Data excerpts
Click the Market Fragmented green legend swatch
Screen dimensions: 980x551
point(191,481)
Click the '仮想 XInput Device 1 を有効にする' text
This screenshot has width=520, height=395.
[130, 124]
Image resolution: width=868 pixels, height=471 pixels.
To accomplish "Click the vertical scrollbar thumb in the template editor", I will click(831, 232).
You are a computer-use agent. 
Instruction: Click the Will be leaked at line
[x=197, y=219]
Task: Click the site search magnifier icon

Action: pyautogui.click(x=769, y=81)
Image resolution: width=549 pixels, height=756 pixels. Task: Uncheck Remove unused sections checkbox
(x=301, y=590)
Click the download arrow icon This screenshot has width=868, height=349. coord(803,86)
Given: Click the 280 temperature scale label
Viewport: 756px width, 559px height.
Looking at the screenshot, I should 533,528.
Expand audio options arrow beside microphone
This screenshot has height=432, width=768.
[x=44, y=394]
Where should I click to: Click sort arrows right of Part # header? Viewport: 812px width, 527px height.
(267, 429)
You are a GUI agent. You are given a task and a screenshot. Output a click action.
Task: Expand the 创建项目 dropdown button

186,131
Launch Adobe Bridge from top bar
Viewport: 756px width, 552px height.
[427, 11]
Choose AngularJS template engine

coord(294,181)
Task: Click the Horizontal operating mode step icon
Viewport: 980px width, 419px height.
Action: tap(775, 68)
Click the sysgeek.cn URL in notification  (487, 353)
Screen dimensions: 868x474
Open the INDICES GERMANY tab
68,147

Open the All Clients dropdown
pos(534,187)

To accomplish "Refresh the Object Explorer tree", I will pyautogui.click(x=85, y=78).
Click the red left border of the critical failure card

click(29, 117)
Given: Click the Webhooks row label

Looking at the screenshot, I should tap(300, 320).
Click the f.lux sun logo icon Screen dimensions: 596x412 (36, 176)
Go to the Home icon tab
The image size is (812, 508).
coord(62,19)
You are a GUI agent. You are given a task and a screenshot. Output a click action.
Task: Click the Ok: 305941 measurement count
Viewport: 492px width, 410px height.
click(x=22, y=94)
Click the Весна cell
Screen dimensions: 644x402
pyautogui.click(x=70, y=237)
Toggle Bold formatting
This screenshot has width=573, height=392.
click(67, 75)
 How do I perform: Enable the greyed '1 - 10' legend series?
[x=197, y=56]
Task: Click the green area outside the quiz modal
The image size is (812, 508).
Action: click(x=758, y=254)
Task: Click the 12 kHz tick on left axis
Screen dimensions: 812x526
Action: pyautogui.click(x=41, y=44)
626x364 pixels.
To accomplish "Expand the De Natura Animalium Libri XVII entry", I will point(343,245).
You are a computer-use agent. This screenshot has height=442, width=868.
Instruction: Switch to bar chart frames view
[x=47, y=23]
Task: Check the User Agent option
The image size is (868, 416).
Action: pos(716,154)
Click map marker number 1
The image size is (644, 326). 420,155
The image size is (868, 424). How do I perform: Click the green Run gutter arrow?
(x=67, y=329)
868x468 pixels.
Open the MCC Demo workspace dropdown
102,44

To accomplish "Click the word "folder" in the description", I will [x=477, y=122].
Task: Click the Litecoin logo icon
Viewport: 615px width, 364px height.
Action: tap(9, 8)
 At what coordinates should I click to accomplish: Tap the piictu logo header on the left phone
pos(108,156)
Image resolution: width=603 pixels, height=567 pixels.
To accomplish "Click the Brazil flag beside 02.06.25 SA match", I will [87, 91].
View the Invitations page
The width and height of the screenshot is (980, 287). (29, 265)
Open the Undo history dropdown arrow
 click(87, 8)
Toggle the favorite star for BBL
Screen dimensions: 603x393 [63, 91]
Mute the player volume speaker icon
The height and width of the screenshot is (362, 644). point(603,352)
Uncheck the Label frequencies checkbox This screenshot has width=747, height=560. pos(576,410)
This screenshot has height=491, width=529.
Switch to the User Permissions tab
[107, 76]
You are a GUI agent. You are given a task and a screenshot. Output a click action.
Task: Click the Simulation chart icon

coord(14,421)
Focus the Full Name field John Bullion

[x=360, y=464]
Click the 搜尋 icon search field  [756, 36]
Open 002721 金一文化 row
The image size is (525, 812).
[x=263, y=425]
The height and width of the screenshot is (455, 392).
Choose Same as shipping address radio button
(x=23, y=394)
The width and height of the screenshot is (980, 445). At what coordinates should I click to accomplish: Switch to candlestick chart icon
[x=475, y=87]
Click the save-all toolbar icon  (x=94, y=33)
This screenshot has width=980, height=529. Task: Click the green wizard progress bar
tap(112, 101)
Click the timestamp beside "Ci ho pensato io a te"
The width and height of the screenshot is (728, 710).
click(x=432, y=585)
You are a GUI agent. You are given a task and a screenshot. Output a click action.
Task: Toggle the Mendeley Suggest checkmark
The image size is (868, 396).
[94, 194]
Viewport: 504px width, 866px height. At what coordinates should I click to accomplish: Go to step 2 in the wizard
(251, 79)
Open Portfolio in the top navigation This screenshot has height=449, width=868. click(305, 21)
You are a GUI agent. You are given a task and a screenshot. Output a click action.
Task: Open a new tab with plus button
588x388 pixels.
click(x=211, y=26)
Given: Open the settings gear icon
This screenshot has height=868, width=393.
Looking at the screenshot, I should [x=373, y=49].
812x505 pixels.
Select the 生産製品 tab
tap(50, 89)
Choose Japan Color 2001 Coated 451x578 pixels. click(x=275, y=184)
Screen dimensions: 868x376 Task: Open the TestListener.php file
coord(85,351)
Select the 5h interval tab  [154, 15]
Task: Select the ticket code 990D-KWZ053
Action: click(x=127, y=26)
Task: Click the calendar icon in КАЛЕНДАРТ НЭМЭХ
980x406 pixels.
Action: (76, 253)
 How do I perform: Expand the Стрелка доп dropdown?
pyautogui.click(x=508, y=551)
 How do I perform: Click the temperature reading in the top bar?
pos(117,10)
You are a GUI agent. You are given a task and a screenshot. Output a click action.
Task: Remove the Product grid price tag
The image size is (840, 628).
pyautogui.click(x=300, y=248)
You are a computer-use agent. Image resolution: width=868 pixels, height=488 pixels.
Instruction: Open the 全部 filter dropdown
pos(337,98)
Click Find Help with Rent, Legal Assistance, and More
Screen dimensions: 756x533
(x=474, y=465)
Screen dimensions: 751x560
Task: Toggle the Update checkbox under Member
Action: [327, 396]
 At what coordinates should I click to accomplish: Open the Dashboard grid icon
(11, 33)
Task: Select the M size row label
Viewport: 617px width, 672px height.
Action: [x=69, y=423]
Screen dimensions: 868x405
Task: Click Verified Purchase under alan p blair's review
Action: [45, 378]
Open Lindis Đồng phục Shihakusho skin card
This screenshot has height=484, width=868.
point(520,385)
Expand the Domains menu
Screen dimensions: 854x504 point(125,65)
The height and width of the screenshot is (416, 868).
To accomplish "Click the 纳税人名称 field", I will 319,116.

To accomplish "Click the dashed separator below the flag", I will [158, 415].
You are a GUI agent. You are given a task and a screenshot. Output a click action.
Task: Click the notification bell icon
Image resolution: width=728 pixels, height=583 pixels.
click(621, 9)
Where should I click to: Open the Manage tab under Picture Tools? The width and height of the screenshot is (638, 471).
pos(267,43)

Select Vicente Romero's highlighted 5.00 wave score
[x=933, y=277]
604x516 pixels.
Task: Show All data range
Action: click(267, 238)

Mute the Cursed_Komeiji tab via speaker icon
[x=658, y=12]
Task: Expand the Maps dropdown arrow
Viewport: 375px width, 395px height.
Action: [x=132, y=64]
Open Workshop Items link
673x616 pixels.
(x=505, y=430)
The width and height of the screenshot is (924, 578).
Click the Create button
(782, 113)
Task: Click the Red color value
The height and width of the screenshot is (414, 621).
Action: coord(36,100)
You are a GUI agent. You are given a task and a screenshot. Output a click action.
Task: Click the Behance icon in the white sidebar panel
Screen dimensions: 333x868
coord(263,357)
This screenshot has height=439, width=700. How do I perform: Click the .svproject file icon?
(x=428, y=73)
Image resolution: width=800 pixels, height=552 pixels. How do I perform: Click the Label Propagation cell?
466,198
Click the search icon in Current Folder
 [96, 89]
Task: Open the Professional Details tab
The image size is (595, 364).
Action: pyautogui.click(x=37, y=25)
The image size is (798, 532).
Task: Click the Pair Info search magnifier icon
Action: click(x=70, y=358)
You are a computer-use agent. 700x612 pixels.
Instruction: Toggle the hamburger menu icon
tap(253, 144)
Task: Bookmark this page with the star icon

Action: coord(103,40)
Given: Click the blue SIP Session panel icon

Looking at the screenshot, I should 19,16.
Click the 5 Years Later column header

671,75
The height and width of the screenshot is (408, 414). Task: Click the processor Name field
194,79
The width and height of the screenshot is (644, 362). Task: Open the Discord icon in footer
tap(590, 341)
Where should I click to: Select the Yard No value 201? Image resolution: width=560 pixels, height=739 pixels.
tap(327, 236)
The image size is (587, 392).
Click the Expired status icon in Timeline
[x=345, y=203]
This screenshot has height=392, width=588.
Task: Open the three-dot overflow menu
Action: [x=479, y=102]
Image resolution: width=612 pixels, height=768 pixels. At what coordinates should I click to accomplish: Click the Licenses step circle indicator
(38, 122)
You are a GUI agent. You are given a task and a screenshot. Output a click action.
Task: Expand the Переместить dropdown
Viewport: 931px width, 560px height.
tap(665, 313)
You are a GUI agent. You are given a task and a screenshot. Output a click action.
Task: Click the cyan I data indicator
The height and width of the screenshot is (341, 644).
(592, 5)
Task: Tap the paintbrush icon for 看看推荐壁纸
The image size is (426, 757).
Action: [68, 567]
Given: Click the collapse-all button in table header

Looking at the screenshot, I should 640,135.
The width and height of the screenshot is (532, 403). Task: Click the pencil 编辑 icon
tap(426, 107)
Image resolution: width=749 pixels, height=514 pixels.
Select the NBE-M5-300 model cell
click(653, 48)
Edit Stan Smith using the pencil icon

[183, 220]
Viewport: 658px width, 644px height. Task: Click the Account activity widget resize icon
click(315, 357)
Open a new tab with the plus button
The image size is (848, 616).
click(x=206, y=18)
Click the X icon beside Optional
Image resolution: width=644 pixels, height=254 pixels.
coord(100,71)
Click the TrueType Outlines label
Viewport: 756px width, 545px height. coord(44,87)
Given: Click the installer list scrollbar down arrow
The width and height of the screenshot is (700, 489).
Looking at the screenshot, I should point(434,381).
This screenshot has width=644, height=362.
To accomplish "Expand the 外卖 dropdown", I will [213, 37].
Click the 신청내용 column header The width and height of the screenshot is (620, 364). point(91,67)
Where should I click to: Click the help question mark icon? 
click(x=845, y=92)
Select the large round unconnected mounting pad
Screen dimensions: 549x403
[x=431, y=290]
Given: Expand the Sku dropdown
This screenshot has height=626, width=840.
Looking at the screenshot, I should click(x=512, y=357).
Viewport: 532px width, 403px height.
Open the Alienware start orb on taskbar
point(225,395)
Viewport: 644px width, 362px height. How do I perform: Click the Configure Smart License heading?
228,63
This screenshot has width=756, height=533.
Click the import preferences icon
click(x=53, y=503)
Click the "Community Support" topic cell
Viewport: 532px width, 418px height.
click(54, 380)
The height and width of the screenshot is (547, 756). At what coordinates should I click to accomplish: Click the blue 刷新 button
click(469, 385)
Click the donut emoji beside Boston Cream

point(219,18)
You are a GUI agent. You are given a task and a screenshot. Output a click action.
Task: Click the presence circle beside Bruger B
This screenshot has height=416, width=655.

AIM OF THE EXERCISE — Please state how many lines in the entries above include the string "flag", and write only that number.

WRITTEN RESPONSE — 2